In one of the XSOAR documentation its mentioned "For all Linux deployments except RHEL 7.x (for example Ubuntu, CentOS, etc.). Automatically installs Docker, downloads Docker images, enables remote engine upgrade, and allows installation of multiple engines on the same machine. For RHEL 7.x, see Install Docker Distribution for Red Hat on Cortex XSOAR."

 

Want to confirm whether RHEL 7.x version supports multiple engines on the same machine.

 

Regards,

Deepa

1 accepted solution

Accepted Solutions

L2 Linker

This is operating system independent. When building the Engine installer, there is a tick box 'allow multiple engines'. This has to be done the first time Engine installed. It cannot be converted later. You can then build a second engine installer the same way and run the install on the same engine host. XSOAR will see this as a separate engines. Docker containers are managed under the hood and may increase the number of idle containers awaiting XSOAR.
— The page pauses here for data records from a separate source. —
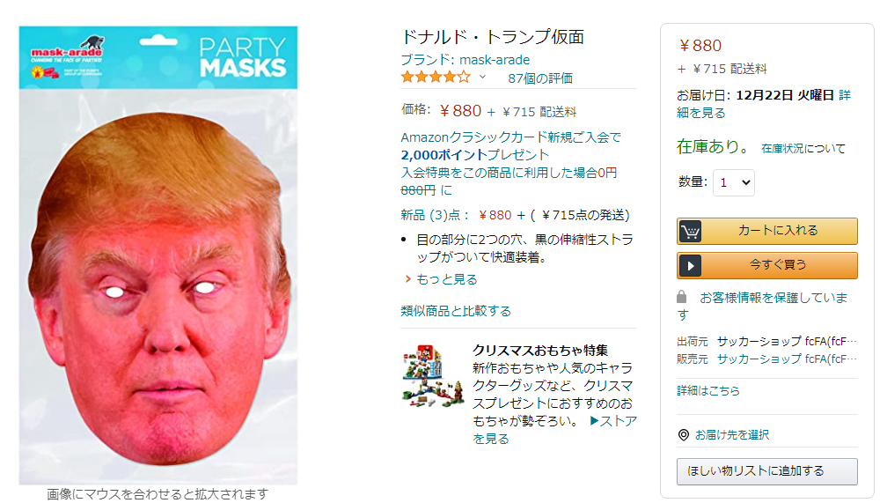Click the padlock secure transaction icon
887x503 pixels.
(x=682, y=297)
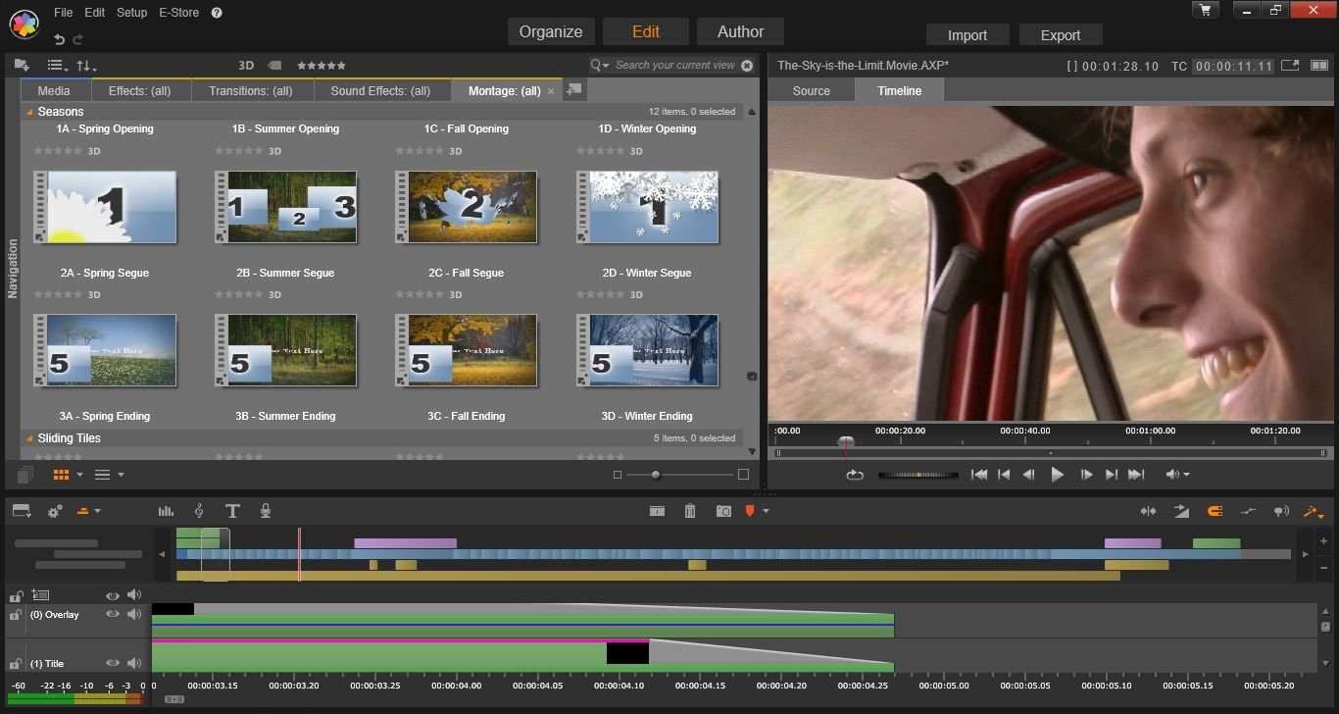Viewport: 1339px width, 714px height.
Task: Open the shopping cart icon
Action: click(x=1205, y=10)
Note: this is most commonly used in Multi-Tenant edition XSOAR - where one engine host can be logically attached multiple tenants. There is no performance advantage doing this single tenant edition version of XSOAR. You are better off more engines if this is for scale. To get more from one engine host you can increase the minimum watermark for idle docker containers, so there is less wait time spinning up new containers when there is a spike in workloads.
Also installing multiple engines on one host is useful in dev to replicate/test load-balancing group configs without needing two hosts. Hope this all helps.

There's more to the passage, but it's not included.